*Dataset entries*
>>>>

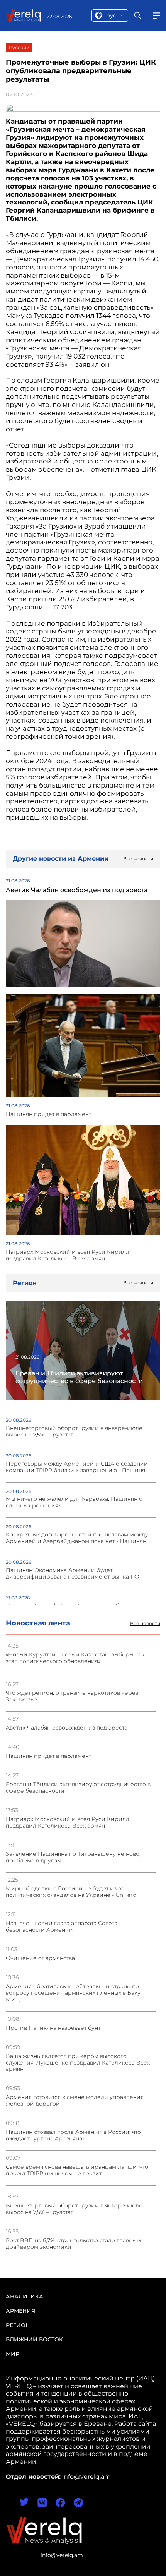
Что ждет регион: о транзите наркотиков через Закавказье (72, 1696)
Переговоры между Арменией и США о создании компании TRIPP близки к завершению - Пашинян (77, 1467)
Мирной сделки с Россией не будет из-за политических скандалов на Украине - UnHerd (71, 1891)
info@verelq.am (62, 2555)
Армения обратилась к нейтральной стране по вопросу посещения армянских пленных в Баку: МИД (74, 1993)
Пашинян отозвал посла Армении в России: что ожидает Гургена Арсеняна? (73, 2135)
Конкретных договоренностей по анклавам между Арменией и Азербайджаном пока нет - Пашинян (77, 1538)
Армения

<<<<

*Exercise directions*
Starting at the line that contains "Мирной сделки с", write out every line to the end of the entries, exactly as given.

*Answer to this task*
Мирной сделки с Россией не будет из-за политических скандалов на Украине - UnHerd (71, 1891)
info@verelq.am (62, 2555)
Армения обратилась к нейтральной стране по вопросу посещения армянских пленных в Баку: МИД (74, 1993)
Пашинян отозвал посла Армении в России: что ожидает Гургена Арсеняна? (73, 2135)
Конкретных договоренностей по анклавам между Арменией и Азербайджаном пока нет - Пашинян (77, 1538)
Армения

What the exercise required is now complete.